Records from a pointing dataset
§

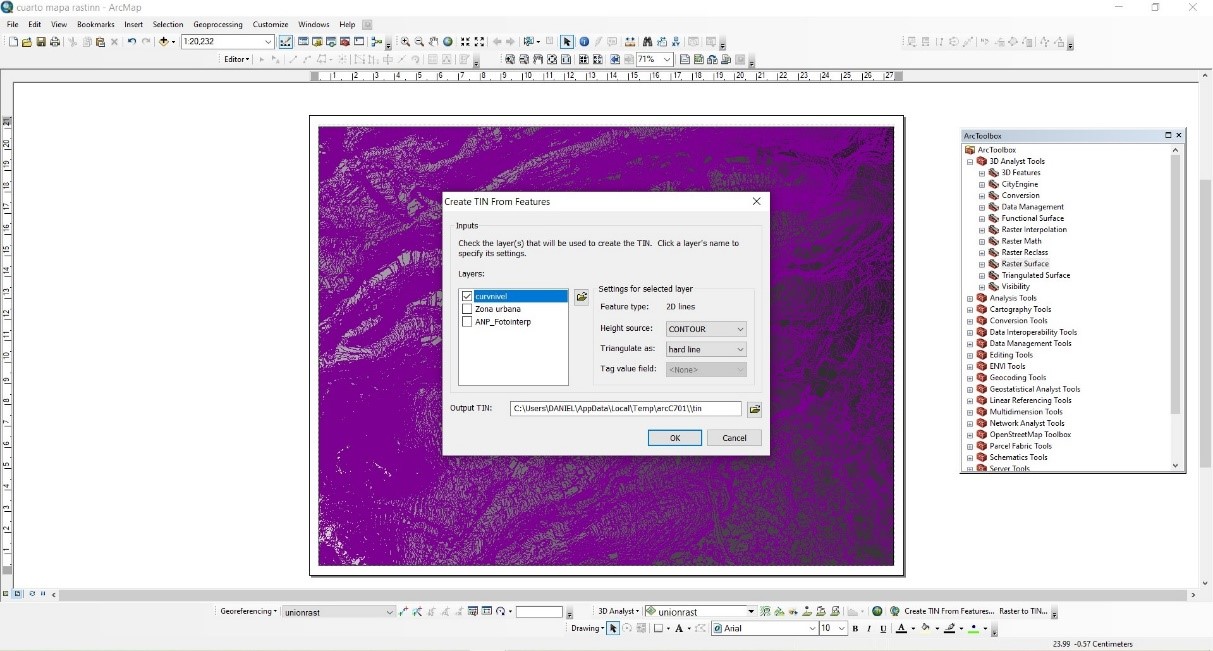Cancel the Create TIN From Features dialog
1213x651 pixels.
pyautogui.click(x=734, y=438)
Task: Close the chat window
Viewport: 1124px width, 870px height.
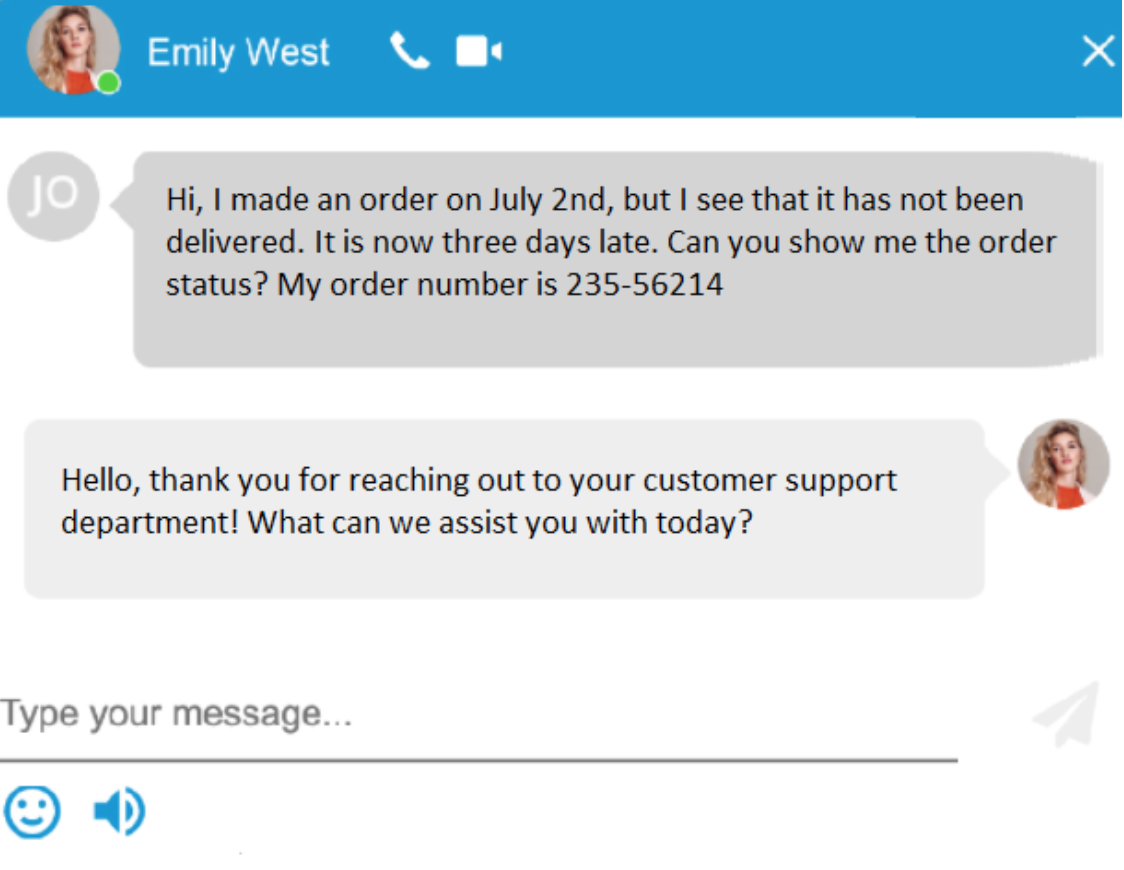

§

= Exercise =
Transcribe every line of the data above without any alteration, omitting the pictures.

= Exercise solution =
Cancel the Create TIN From Features dialog
1213x651 pixels.
pyautogui.click(x=734, y=438)
Task: Close the chat window
Viewport: 1124px width, 870px height.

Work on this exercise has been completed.